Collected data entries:

========

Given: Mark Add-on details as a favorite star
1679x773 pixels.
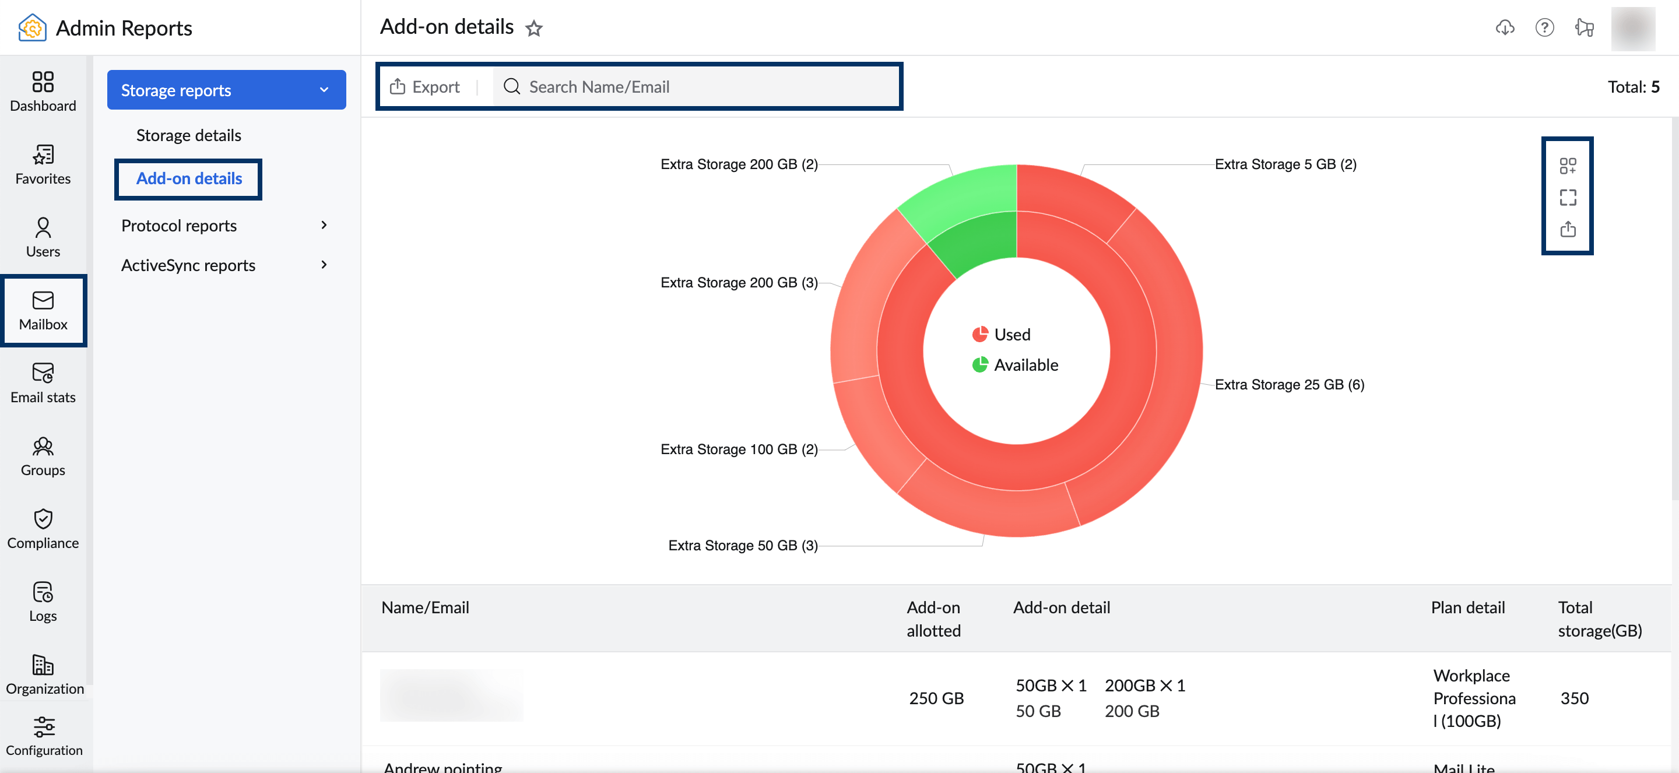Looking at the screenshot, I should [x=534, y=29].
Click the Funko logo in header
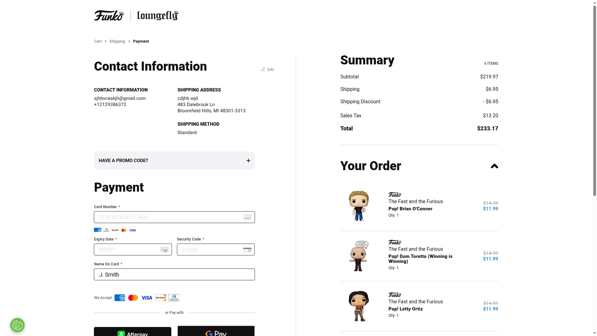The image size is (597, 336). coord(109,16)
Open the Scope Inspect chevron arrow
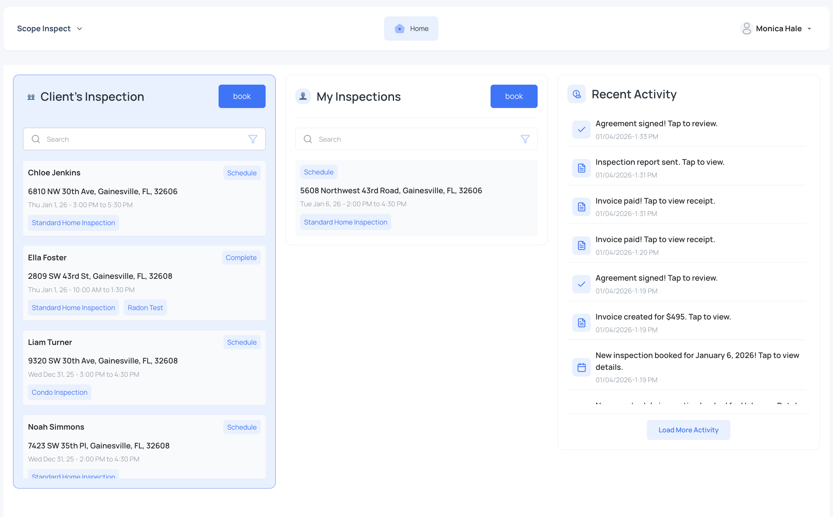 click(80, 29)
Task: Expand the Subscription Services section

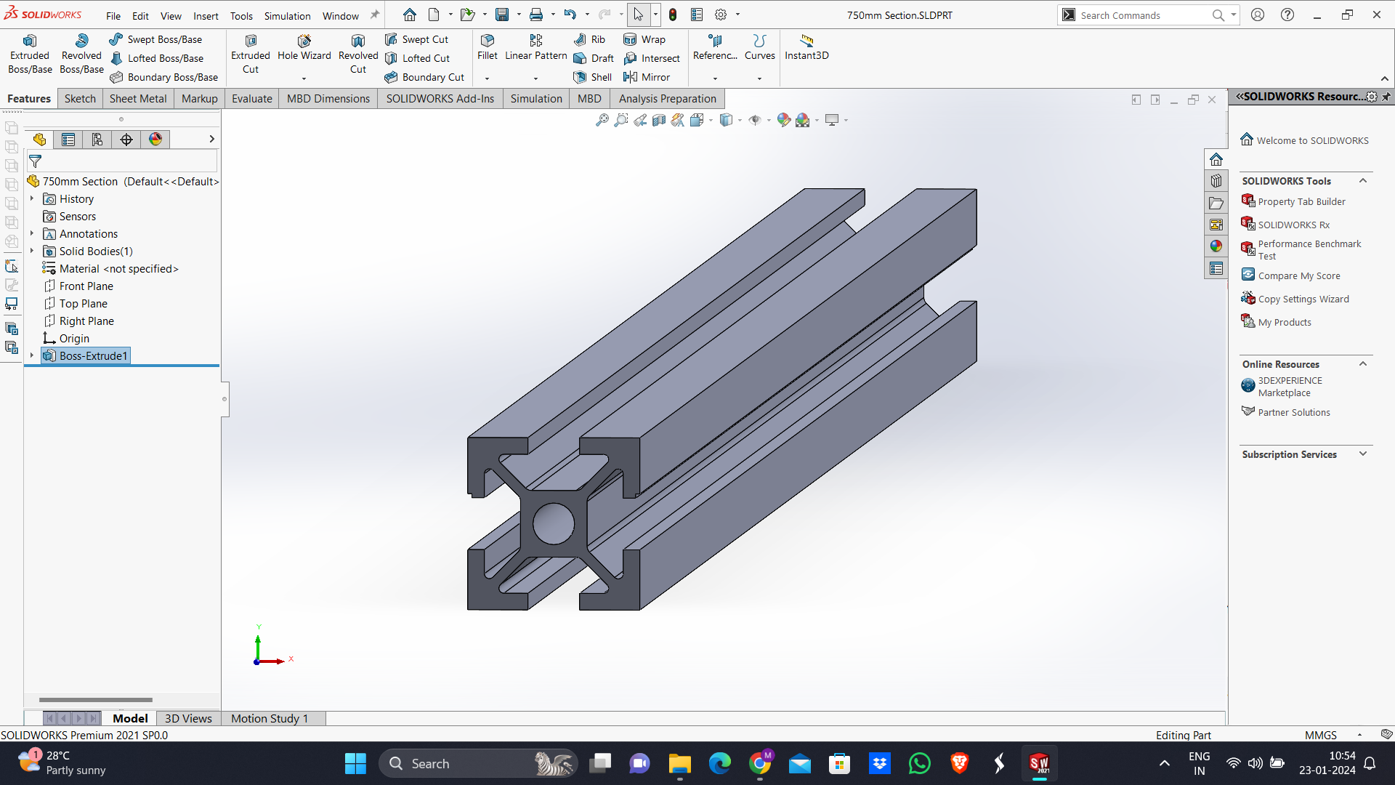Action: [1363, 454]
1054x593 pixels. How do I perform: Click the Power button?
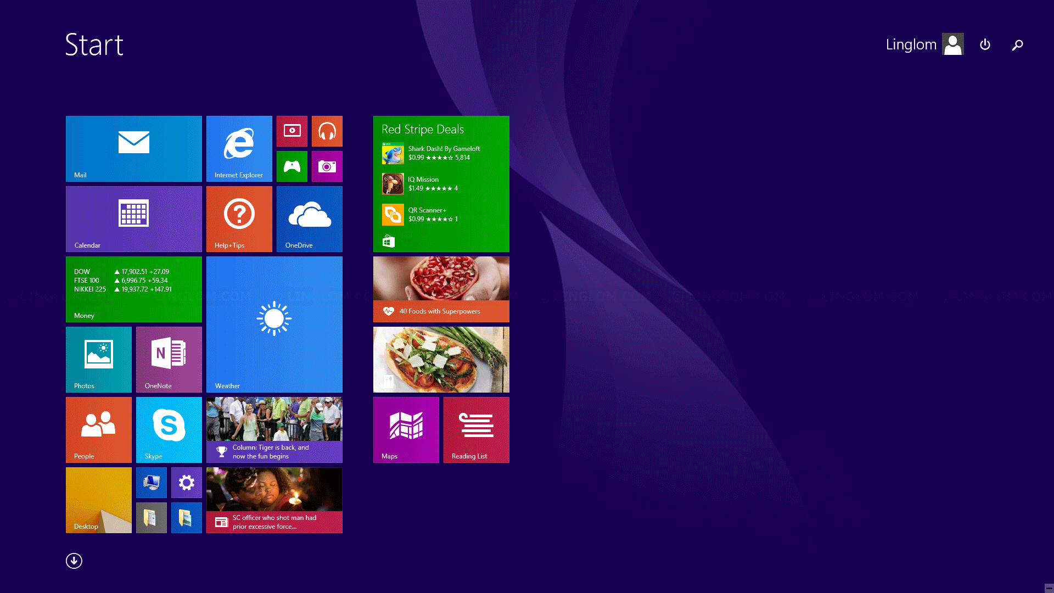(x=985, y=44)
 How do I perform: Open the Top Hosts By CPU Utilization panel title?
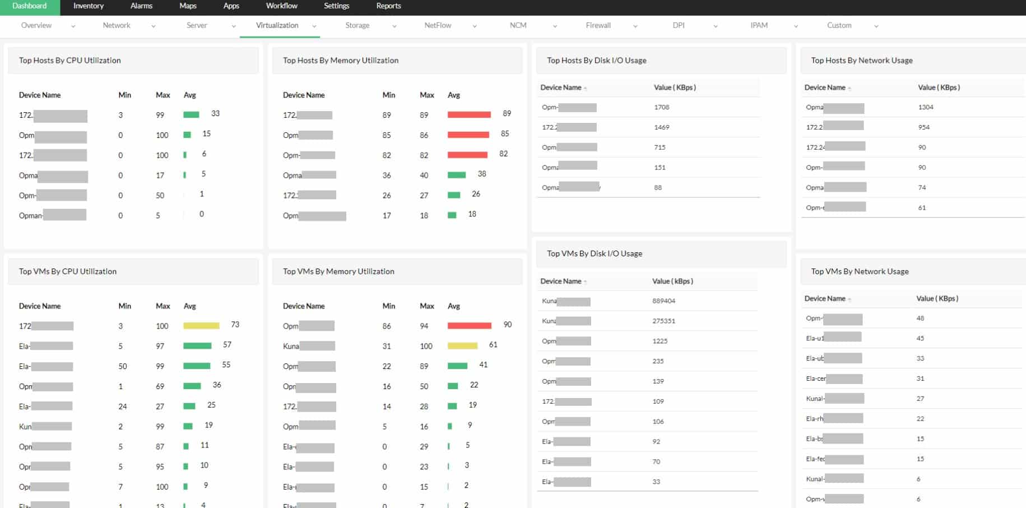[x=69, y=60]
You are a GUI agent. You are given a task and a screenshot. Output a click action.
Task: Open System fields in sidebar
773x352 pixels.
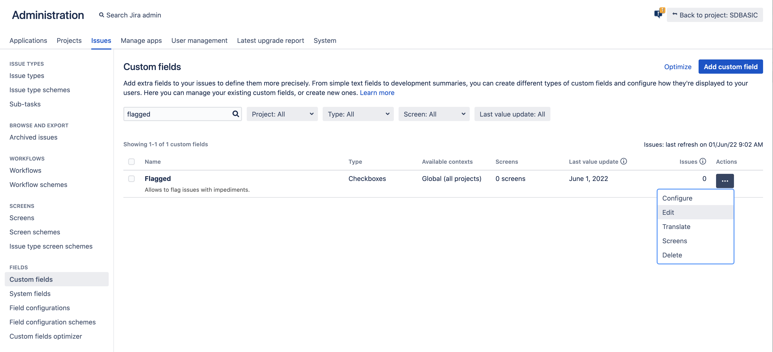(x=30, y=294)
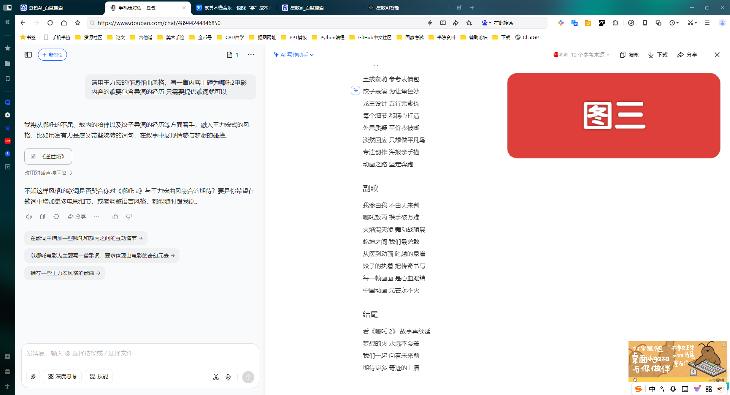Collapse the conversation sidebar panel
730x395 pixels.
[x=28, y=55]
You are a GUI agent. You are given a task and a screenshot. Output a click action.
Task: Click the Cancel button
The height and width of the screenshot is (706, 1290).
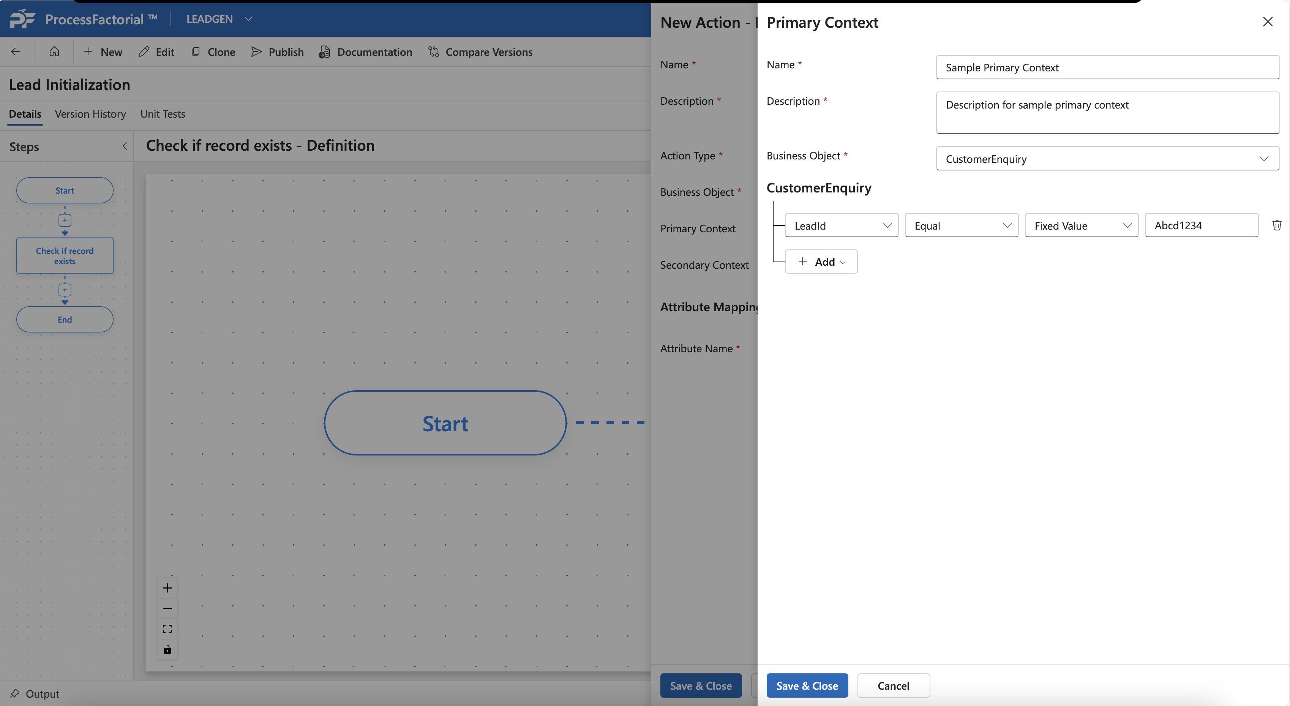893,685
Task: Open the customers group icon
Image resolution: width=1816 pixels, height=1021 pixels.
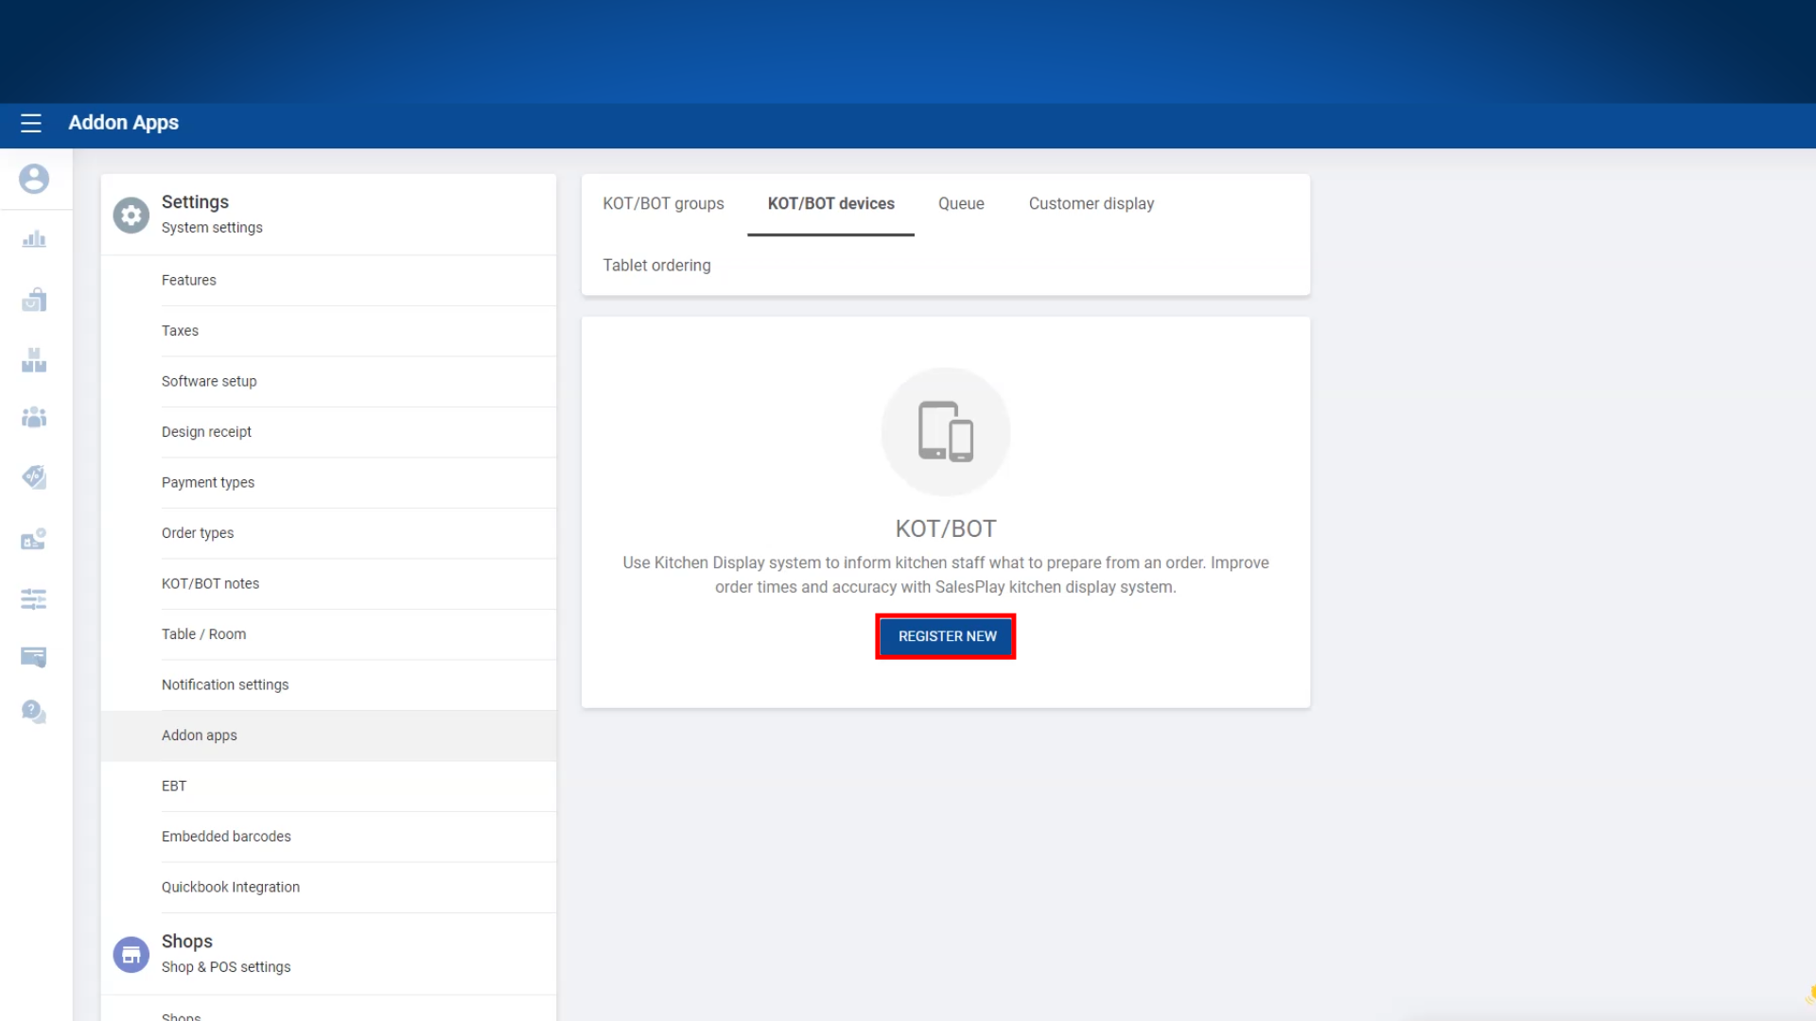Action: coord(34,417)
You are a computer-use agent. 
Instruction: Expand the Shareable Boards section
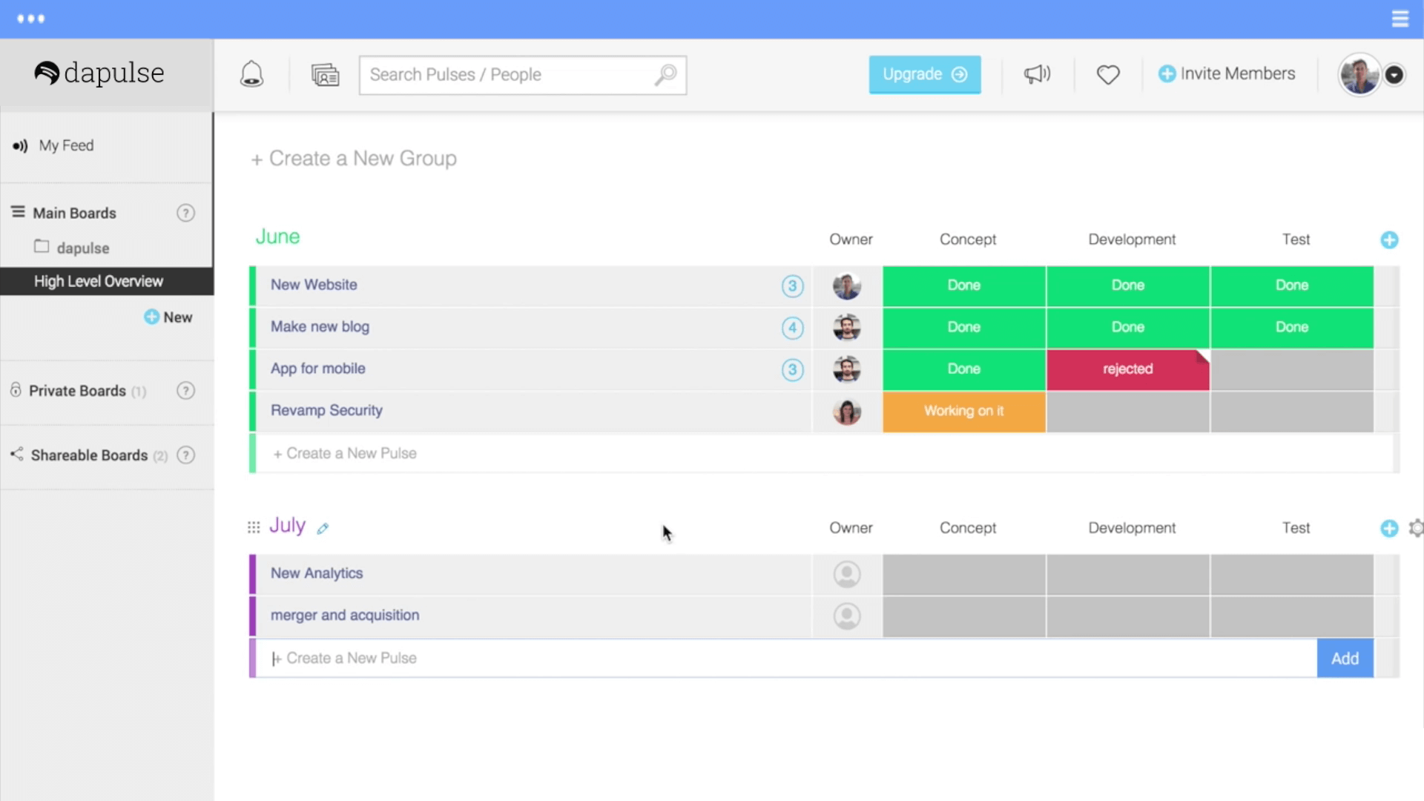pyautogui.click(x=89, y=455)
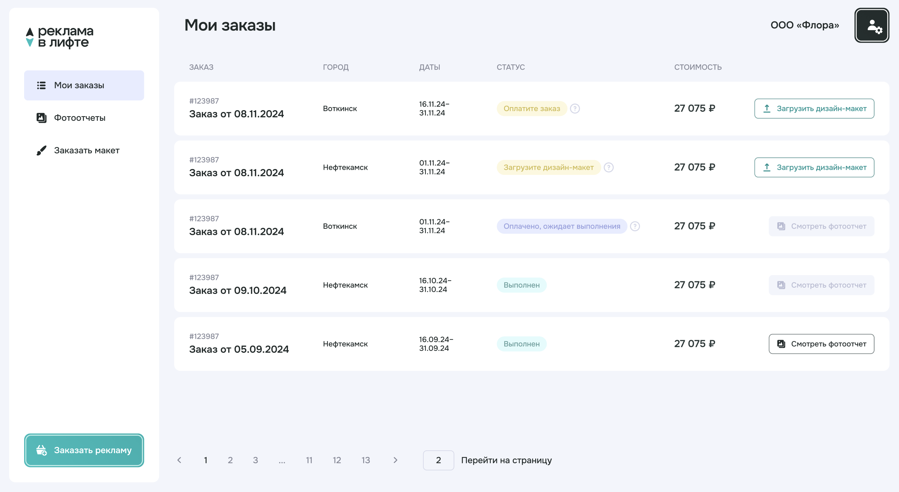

========

**WORK REQUEST**
Excluding all pictures, reproduce the records exactly as they appear above.

**EXERCISE OUTPUT**
Given: Mark Add-on details as a favorite star
1679x773 pixels.
Looking at the screenshot, I should [x=534, y=29].
Click the Funko logo in header
The image size is (597, 336). coord(109,16)
Open the Scope Inspect chevron arrow
 click(80, 29)
Task: Expand the Subscription Services section

Action: [1363, 454]
1054x593 pixels. How do I perform: Click the Power button?
(x=985, y=44)
 How do I perform: Open the Top Hosts By CPU Utilization panel title?
[x=69, y=60]
You are a GUI agent. You are given a task and a screenshot. Output a click action.
Task: Open System fields in sidebar
773x352 pixels.
(x=30, y=294)
Collapse the conversation sidebar panel
730x395 pixels.
[x=28, y=55]
You are a GUI agent. You are given a task and a screenshot. Output a click action.
Task: Click the Cancel button
The height and width of the screenshot is (706, 1290).
893,685
Task: Open the customers group icon
Image resolution: width=1816 pixels, height=1021 pixels.
Action: coord(34,417)
You are a computer-use agent. 
Instruction: Expand the Shareable Boards section
pyautogui.click(x=89, y=455)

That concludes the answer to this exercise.